By lying as close as we dare to the beach, we must have had the appearance of forming part of the low sand-hills, which were about the height and colour of the vessel; the wood on their tops forming a background which hid the small amount of funnel and mast that showed above the decks. We must have been nearly invisible, for we had scarcely been an hour at anchor when a gun-boat came steaming along the shore very near to the beach; and while we were breathlessly watching her, hoping that she would go past, she dropped anchor alongside of us, a little outside where we were lying—so close that we not only heard every order that was given on board, but could almost make out the purport of the ordinary conversation of the people on her decks. A pistol shot would have easily reached us. Our position was most unpleasant, to say the least of it. We could not stay where we were, as it only wanted two hours to daybreak. If we had attempted to weigh anchor, we must have been heard doing so. However, we had sufficient steam at command to make a run for it. So, after waiting a little to allow the cruiser's fires to get low, we knocked the pin out of the shackle of the chain on deck, and easing the cable down into the water, went ahead with one engine and astern with the other, to turn our vessel round head to seaward.
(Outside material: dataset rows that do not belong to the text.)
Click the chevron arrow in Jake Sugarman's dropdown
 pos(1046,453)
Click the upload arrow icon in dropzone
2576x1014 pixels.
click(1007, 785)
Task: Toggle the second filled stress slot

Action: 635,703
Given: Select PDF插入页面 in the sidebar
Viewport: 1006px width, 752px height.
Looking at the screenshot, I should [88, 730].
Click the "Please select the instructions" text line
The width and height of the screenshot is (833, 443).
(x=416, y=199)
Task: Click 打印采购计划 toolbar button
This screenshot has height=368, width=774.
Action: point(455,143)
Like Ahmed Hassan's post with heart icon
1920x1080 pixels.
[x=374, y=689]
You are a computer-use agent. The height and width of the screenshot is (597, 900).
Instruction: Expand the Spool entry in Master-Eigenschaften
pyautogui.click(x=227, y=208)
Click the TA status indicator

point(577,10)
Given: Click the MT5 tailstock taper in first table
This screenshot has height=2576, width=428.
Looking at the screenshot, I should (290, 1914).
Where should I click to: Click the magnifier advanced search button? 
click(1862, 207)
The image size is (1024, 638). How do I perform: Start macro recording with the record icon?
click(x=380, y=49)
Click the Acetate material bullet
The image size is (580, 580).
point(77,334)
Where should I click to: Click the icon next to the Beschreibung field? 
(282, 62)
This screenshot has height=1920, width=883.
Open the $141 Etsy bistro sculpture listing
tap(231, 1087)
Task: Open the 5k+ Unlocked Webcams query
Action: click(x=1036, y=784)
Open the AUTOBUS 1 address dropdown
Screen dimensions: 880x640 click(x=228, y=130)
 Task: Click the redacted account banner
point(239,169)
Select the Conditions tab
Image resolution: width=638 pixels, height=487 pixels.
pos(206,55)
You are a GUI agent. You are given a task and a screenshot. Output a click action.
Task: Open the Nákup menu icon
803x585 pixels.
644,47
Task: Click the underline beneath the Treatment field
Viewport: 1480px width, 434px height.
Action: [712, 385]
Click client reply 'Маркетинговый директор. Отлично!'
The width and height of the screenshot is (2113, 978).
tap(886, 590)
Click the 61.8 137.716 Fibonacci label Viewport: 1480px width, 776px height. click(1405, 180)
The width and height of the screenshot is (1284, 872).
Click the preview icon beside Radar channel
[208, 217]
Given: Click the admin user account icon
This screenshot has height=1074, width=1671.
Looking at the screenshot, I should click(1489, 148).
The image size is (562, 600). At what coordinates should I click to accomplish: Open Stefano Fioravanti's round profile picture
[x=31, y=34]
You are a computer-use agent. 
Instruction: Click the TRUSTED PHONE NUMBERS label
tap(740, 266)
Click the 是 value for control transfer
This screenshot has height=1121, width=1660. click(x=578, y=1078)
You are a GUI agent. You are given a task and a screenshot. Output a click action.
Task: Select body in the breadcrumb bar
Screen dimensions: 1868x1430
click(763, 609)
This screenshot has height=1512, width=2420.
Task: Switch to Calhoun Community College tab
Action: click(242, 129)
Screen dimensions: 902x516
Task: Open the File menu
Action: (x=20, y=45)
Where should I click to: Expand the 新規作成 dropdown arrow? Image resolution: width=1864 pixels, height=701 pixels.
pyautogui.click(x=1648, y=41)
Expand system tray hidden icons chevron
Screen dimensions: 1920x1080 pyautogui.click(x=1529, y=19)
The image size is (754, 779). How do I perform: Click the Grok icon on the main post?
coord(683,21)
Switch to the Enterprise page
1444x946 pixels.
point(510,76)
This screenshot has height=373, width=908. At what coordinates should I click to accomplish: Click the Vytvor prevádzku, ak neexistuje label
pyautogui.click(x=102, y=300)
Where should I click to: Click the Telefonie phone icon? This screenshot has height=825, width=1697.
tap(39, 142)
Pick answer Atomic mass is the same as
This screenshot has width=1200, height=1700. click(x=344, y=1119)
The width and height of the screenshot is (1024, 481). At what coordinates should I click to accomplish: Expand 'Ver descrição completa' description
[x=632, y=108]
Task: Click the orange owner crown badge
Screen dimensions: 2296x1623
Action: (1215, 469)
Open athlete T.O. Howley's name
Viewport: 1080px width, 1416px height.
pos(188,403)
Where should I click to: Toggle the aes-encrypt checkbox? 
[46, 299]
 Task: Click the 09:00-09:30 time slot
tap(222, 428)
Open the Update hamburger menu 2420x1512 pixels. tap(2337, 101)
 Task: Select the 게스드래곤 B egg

Imagine our consternation when, as she turned, she struck the shore before coming half round (she had been lying with her head inshore, so now it was pointed along the beach, luckily in the right direction, i.e. lying from the cruiser). There was nothing left to us but to put on full speed, and if possible force her from the obstruction, which after two or three hard bumps we succeeded in doing.
After steaming quite close to the beach for a little way, we stopped to watch the gun-boat, which, after resting for an hour or so, weighed anchor and steamed along the beach in the opposite direction to the way we had been steering, and was soon out of sight. So we steamed a short distance inshore and anchored again. It would have been certain capture to have gone out to sea just before daybreak, so we made the little craft as invisible as possible, and remained all the next day, trusting to our luck not to be seen. And our luck favoured us; for, although we saw several cruisers at a distance, none noticed us, which seems almost miraculous.
Thus passed Christmas Day, 1863, and an anxious day it was to all of us. We might have landed our cargo where we were lying, but it would have been landed in a dismal swamp, and we should have been obliged to go into Wilmington for our cargo of cotton.
When night closed in we weighed anchor and steamed to the entrance of the river, which, from our position being so well defined, we had no difficulty in making out. We received a broadside from a savage little gun-boat quite close inshore, her shot passing over us, and that was all. We got comfortably to the anchorage about half-past eleven o'clock, and so ended our second journey in.
I determined this time to have a look at Charleston, which was then undergoing a lengthened and destructive siege. So, after giving over my craft into the hands of the owner's representatives, who would unload and put her cargo of cotton on board, I took my place in the train and, after passing thirty-six of the most miserable hours in my life travelling the distance of one hundred and forty miles, I arrived at the capital of South Carolina, or rather near to that city—for the train, disgusted I suppose with itself, ran quietly off the line about two miles from the station into a meadow. The passengers seemed perfectly contented, and shouldering their baggage walked off into the town. I mechanically followed with my portmanteau, and in due course arrived at the only hotel, where I was informed I might have half a room.
Acting on a hint I received from a black waiter that food was being devoured in the coffee-room, and that if I did not look out for myself I should have to do without that essential article for the rest of the day, I hurried into the salle-à-manger, where two long tables were furnished with all the luxuries then to be obtained in Charleston, which luxuries consisted of lumps of meat supposed to be beef, boiled Indian corn, and I think there were the remains of a feathered biped or two, to partake of which I was evidently too late. All these washed down with water, or coffee without sugar, were not very tempting; but human nature must be supported, so to it I set, and having swallowed a sufficient quantity of animal food, I went off to my room to take a pull at a bottle of brandy which I had sagaciously stored in my carpet-bag. But, alas! for the morals of the beleaguered city. I found, on arriving there, a nigger extended at full length in happy oblivion on the floor, with the few clothes I had with me forming his pillow, and the brandy bottle rolling about alongside of him, empty.